Another innovative first for us– rather technical in nature, but still important – was the way we handled the assessment of controlled access data during the review of an article by Matthieu Foll et al. . As a journal focused on reproducibility of research, GigaScience has a strict open-science policy. Peer reviewers need access to the data and software supporting our papers. Can this work if sensitive human data is not publicly available to everyone, for ethical and consent reasons ? The answer is yes – because a Data Access Committee (DAC) allowed qualified peer reviewers’ access to inspect the data.
2020’s featured animals: Esperanza, TJ Tabasco and the giant squid
No end-of-the year post can be complete without highlighting at least some of the amazing research and data we published in 2020. We started the year big – rather, gigantic – with a report on the genome of the giant squid Architeuthis dux. A ten-armed invertebrate that is believed to grow up to 13 meters and weigh over 900 kg – no wonder the media loved this, with coverage all over the globe.

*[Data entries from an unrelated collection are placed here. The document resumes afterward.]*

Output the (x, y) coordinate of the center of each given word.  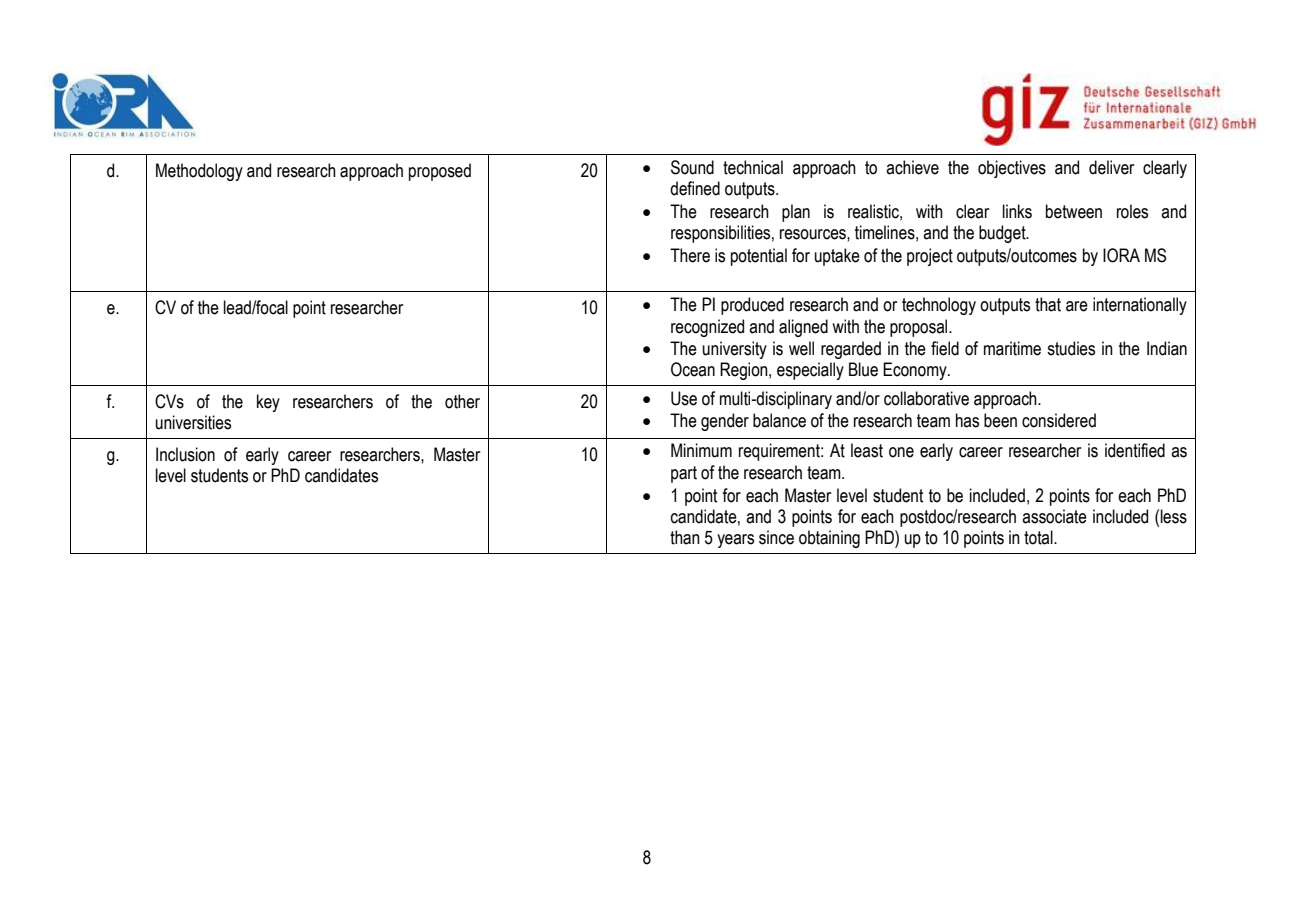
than (685, 537)
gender (725, 422)
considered (1059, 420)
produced (752, 306)
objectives (1012, 169)
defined (695, 188)
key (268, 403)
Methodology (199, 172)
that (1048, 304)
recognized (707, 328)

For DNA day 2020 we blogged about two special cattle papers (here and here): Rice et al. showed that “trio binning” – that is, using genetic data of a “trio” of two genetically diverse parents and their F1 offspring – can massively improve the assembly process. The authors used a hybrid between cattle and yak (a Yakow? a Yattle?), with the genetic difference between them helping in a clever assembly strategy. Along similar lines, we also published a new cattle reference genome, going back to the genetic material of a famous cow called “Esperanza”, which was also used to produce the first cattle genome back in 2009.

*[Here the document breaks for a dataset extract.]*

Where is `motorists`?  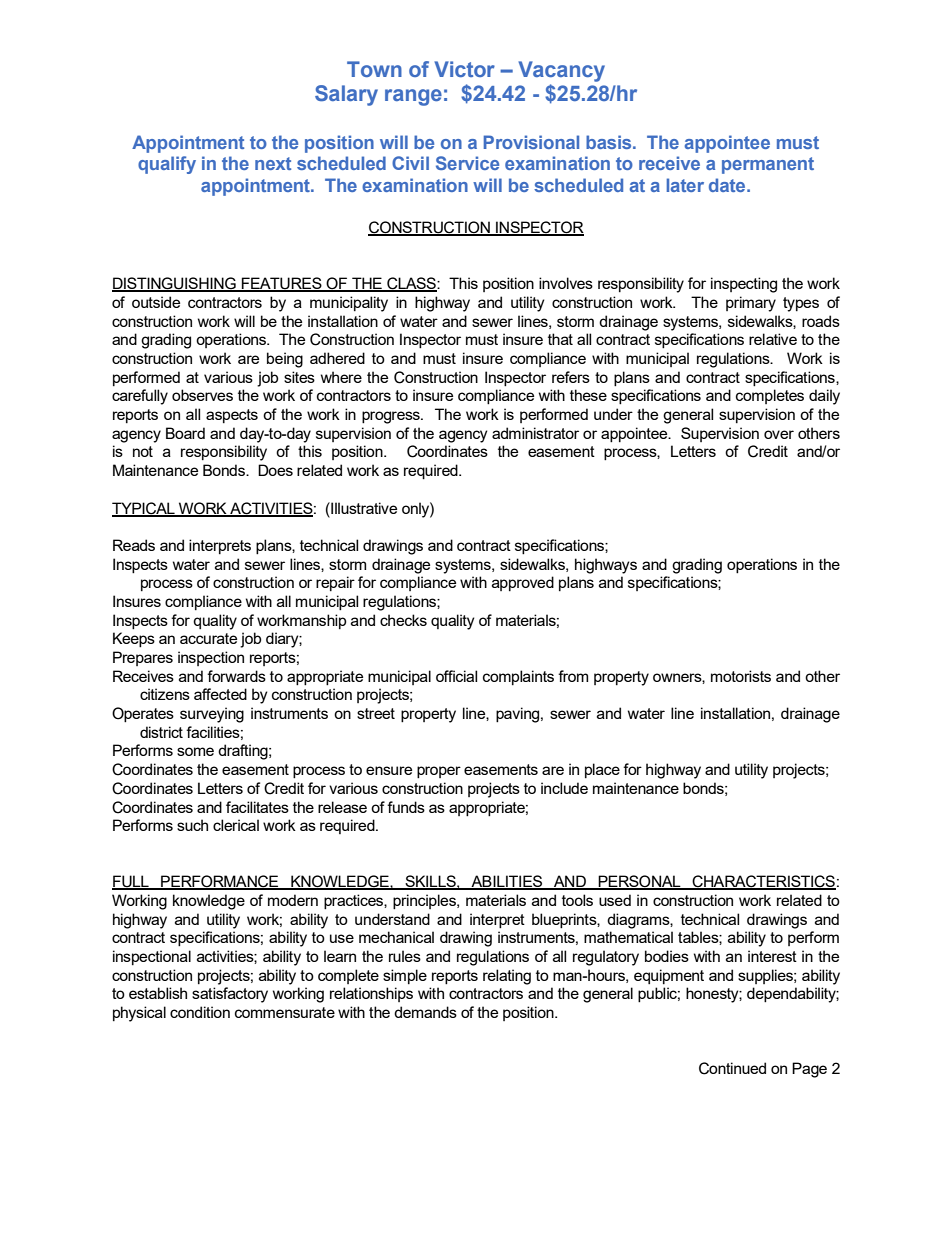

Other species that got new, higher quality versions of established reference genomes include pig (featuring TJ Tabasco, which was the first pig to have its genome sequenced) and the German Shepherd dog.
Mexican caves are at the origin of another research highlight of 2020: A group of Mexican scientists sequenced and assembled the genome of an adult male Lesser Long-nosed Bat (Leptonycteris yerbabuenae) at high quality. They then got sequence data for four more bat species with different feeding habits and detected gene family expansions and contractions that have functions related to different types of diet.
If you wish to learn more about the importance of bat genomics, don’t miss the TED talk of our new Editorial board member Emma Teeling (University College Dublin).
It’s Christmas Jim … but not as we know it.
With the new year around the corner, what the future will bring? Star-Trek-style tricorders maybe. Ok, the kind of handheld universal diagnostic tool used by Dr McCoy may still be science fiction for a long time. But who would have thought that it will be possible in 2020 to sequence entire genomes in a device that’s hardly bigger than a USB stick? And now you can even analyse the results on the go in your smartphone, by using the iGenomics application developed by Aspyn Palatnick, who started to work on the project as a high school student with guidance from our editorial board member Mike Schatz (see our blog post and the authors’ video below).
2020 was a difficult year for most of us, not least for scientists whose projects were held up by lockdowns and other virus-related disruptions. This year, we are especially thankful for all our amazing supporters – first of all our reviewers and members of our editorial board – who contributed their expertise and advice in these difficult times.
Thank you: To our readers, our authors, our reviewers and the members of our editorial board. We wish you all a happy and healthy 2021.